Slightly less bored now, the clerk replies, “Replacement of defective parts for a period of two years from purchase. You pay for shipping, though. The extended warranty is $79 extra.”
You cough disbelievingly and sputter, “What?! For a $200 item that will last only three years if I’m lucky? That warranty is robbery! No thanks.”
Unfortunately, in the above scenario you’ve done more research and made a more-informed decision on the extended warranty than do most project owners and design professionals when specifying equipment worth tens of thousands or hundreds of thousands of dollars. In the preparation of construction documents, design professionals frequently specify costly warranties that provide little useful benefit for the project Owner—in effect, requiring the Owner to pay $279 for the $200 item that will be useless in three years no matter what.
Black’s Law Dictionary defines a warranty as:
A promise that a proposition of fact is true… An assurance by one party to [an] agreement of [the] existence of fact upon which [the] other party may rely. It is intended precisely to relieve promise of any duty to ascertain fact for himself and amounts to promise to indemnify for any loss if the fact warranted proves untrue…
While this explanation may be clear to an attorney, most design professionals or project owners require a more in-depth explanation. This article presents the basics of specifying warranties for construction projects, which is a good deal more involved than merely specifying a warranty of some particular duration in the associated spec section.
Understanding the drivers
What are the parties to a construction contract hoping to gain from a given warranty? The answers can be opposites, depending on which entity one considers. Ultimately, it is a game of risk-shifting, but risk is transferred at a financial cost, with appropriate contract language and careful construction contract administration.

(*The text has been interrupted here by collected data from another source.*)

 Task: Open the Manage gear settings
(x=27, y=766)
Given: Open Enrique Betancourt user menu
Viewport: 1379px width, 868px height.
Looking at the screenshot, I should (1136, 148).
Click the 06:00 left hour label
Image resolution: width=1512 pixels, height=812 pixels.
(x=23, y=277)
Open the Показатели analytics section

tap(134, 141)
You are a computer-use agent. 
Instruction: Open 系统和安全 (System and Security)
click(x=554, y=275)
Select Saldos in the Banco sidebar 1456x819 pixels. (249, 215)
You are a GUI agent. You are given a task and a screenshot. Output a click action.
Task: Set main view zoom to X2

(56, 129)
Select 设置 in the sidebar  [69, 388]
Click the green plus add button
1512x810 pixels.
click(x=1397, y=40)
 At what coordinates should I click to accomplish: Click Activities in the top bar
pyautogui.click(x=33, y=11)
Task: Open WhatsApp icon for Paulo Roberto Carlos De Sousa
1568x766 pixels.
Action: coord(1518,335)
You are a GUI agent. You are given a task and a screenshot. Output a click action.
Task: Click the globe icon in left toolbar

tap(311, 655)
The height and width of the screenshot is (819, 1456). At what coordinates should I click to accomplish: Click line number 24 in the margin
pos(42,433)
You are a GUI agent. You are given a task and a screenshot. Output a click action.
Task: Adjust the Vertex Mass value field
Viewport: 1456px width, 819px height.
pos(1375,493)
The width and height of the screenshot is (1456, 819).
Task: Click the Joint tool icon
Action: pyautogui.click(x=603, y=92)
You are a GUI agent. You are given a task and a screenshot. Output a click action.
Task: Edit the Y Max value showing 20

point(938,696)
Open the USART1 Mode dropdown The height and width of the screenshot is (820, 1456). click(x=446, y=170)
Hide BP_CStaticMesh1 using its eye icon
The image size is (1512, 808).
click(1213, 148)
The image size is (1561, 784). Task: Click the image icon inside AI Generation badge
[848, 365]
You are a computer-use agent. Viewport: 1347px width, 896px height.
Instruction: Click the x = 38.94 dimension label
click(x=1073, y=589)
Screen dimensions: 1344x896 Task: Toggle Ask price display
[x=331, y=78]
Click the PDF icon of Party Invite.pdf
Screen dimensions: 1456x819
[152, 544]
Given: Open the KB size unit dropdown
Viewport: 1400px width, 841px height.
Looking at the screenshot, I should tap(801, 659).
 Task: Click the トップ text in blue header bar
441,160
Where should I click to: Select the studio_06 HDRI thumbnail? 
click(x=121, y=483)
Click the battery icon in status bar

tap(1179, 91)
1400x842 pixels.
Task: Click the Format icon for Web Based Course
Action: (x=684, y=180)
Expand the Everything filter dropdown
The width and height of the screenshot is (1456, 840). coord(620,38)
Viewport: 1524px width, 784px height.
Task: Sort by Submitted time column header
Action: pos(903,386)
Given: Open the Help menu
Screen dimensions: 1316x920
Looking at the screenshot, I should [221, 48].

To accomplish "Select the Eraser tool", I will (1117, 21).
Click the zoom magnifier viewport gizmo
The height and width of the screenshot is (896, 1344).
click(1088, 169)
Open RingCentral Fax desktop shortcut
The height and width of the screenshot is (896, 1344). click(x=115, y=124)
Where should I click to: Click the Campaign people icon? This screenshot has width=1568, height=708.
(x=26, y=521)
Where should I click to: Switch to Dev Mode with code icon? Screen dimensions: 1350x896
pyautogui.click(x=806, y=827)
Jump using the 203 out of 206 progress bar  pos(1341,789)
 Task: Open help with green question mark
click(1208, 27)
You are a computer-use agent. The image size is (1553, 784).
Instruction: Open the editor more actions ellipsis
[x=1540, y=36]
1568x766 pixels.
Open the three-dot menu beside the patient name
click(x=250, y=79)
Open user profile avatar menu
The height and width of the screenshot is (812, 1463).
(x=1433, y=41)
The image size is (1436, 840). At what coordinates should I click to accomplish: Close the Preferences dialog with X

Owners, supported by their design professionals, would probably prefer to have ‘cradle-to-grave’ protection for their newly constructed project (and the materials and equipment incorporated therein), but without having to pay much for such protection. On the other hand, material or equipment suppliers (e.g. manufacturers, fabricators, distributors, or vendors) consider themselves to be in the business of furnishing commodities, not warranties, and usually seek to limit their risk and liability to the greatest extent possible. When one considers their position, the risk associated with a warranty can be significant, but can be challenging to price accurately.
By tacking on too many dollars to cover the risk of required warranties, a supplier may price itself out of winning the purchase order for that item. Thus, by limiting their risk via limitations in their standard warranties, suppliers improve both their competitive position and their profitability. In general, suppliers tend to be savvier about assuming contractual or warranty-based risk than many design professionals and project owners.
Contractors and subcontractors also provide warranties to the owner. While all players involved in a project normally seek to reduce their risk to the extent possible, contractors are perhaps more comfortable with assuming risk—after all, construction is a very risky business. As a result, contractors, perhaps more than most entities involved in a construction project, understand how to price such risk.
In other words, the owner wants protection, the supplier may prefer to avoid providing it, and the contractor cares mostly about what it will cost.